NEW DELHI, June 23 — The ongoing conflict in West Asia is expected to weigh on corporate profit margins across sectors in the first half of FY27, though a reversal is likely in the second half, according to a research report by Nuvama.
The report said the impact on sectoral earnings will vary depending on how companies absorb the oil shock, competitive pressures within their industries, and changes in demand.
It noted that the burden of higher energy costs differs sharply across sectors. Some automobile manufacturers have largely absorbed the additional costs, directly squeezing margins, while consumer-facing companies such as paint makers have passed on the burden to customers, which could slow sales volumes.
The report said competition will ultimately determine whether earnings can recover once the initial impact of higher oil prices begins to fade.
“Our strong belief has been that profit margins tend to revert to the mean,” the report said. “Thus, a good way to gauge the impact is to look at sectors that are at cyclical bottom margins and expect them to rebound post war.”
However, broader demand challenges are expected to persist into the second half of the fiscal year. The report said the support from earlier Goods and Services Tax cuts is likely to fade on a year-on-year basis, while El Niño could hurt agricultural output and weaken rural consumption.

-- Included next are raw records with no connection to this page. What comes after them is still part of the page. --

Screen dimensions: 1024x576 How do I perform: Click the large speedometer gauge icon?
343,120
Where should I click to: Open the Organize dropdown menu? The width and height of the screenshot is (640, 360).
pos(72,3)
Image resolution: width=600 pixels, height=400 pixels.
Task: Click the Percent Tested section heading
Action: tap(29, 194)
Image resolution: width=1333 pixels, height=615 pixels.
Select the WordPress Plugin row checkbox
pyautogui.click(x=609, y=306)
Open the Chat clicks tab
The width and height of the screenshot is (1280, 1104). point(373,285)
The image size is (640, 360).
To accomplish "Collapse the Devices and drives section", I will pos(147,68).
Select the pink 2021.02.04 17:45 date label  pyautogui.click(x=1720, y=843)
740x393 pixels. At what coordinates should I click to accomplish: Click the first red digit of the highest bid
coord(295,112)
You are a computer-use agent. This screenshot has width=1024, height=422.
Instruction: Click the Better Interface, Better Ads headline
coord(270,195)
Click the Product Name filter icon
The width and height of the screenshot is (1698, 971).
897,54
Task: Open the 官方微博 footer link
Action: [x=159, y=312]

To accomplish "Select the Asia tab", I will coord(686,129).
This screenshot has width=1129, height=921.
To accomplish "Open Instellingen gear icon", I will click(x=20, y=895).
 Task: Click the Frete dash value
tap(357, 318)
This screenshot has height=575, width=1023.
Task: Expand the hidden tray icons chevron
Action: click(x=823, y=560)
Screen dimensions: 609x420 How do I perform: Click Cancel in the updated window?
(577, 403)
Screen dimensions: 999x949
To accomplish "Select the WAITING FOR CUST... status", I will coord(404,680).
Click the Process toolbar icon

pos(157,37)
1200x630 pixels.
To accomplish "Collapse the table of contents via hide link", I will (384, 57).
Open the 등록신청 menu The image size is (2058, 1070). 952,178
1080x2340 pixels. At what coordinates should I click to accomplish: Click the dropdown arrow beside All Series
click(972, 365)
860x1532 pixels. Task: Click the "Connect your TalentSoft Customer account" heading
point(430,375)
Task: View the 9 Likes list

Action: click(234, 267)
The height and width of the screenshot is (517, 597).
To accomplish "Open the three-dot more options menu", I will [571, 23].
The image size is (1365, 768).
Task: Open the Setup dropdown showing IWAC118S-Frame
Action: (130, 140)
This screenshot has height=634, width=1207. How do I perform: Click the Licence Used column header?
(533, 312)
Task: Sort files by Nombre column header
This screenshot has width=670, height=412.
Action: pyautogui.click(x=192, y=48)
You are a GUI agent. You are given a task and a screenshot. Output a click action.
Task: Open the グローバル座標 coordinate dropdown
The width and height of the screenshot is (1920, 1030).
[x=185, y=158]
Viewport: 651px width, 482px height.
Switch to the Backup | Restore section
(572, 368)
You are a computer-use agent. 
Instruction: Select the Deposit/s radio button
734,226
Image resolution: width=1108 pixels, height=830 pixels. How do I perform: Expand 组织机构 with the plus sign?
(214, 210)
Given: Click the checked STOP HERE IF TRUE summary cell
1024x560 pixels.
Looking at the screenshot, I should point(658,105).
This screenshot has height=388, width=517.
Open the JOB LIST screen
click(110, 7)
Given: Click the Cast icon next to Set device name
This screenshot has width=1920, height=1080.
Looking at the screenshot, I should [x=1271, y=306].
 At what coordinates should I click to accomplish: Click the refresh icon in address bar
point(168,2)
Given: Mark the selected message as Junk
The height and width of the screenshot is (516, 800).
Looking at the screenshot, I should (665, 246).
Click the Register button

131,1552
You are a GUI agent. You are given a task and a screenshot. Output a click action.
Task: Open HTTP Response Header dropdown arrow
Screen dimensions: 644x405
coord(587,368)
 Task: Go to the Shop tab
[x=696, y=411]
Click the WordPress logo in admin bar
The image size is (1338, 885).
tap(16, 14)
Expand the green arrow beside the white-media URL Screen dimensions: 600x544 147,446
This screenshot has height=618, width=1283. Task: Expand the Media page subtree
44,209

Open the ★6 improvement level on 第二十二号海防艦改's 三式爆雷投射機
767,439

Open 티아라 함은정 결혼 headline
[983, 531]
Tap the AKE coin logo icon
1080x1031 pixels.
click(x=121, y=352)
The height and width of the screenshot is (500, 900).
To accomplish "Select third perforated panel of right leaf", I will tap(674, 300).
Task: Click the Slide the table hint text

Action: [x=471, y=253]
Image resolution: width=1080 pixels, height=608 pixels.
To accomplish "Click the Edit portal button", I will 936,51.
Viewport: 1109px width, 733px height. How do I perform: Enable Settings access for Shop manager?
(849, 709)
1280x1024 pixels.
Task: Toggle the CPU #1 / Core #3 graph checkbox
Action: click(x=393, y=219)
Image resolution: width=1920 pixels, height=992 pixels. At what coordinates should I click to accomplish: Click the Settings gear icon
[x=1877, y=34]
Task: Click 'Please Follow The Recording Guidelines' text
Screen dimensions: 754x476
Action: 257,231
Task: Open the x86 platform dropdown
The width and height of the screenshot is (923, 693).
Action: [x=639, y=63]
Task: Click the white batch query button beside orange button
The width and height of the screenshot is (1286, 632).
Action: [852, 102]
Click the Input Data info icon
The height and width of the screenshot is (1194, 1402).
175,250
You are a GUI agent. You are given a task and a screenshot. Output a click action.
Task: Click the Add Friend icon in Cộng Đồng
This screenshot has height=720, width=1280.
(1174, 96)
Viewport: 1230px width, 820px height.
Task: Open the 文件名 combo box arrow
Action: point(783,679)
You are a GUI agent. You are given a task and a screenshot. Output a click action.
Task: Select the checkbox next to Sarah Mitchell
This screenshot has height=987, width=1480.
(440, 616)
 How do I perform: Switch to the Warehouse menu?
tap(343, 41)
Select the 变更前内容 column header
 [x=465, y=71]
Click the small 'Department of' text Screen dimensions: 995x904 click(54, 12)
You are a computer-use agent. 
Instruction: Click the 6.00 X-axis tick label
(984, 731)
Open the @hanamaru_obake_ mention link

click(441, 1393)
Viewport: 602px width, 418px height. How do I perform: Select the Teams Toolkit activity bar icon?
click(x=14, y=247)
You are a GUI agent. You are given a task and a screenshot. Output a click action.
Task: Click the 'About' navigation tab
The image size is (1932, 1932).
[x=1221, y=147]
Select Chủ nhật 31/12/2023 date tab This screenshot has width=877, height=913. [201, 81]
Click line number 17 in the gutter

Income conditions also remain subdued across households, companies and the government, making these economic agents more cautious about capital expenditure. Credit transmission also remains weak, with leverage shifting toward households and micro, small and medium enterprises facing slow income growth, or toward working capital funding.
“A competitive INR and some spillovers of the global AI capex boom are some of the offsets,” the report added. “However, it is insufficient to accelerate earnings.”
The projected slowdown is likely to fall short of current market expectations. The report said consensus forecasts currently stand at a high 19 percent profit after tax growth for the BSE 500 index, excluding oil marketing companies, compared with 9 percent year-on-year growth recorded in FY26.
Nuvama said this gap between expectations and ground realities is likely to lead to further downward revisions in earnings estimates.
“Thus, from the overall discussion above, it appears that earnings acceleration is still unlikely even if one reverts back to pre-war trends, as some of the tailwinds (GST cuts, rate cuts) fade on a YoY basis, while income dynamics remain subdued,” the report said.
The report added that a weaker domestic currency may offset some of the operational headwinds, but consensus estimates remain elevated and vulnerable to future downgrades.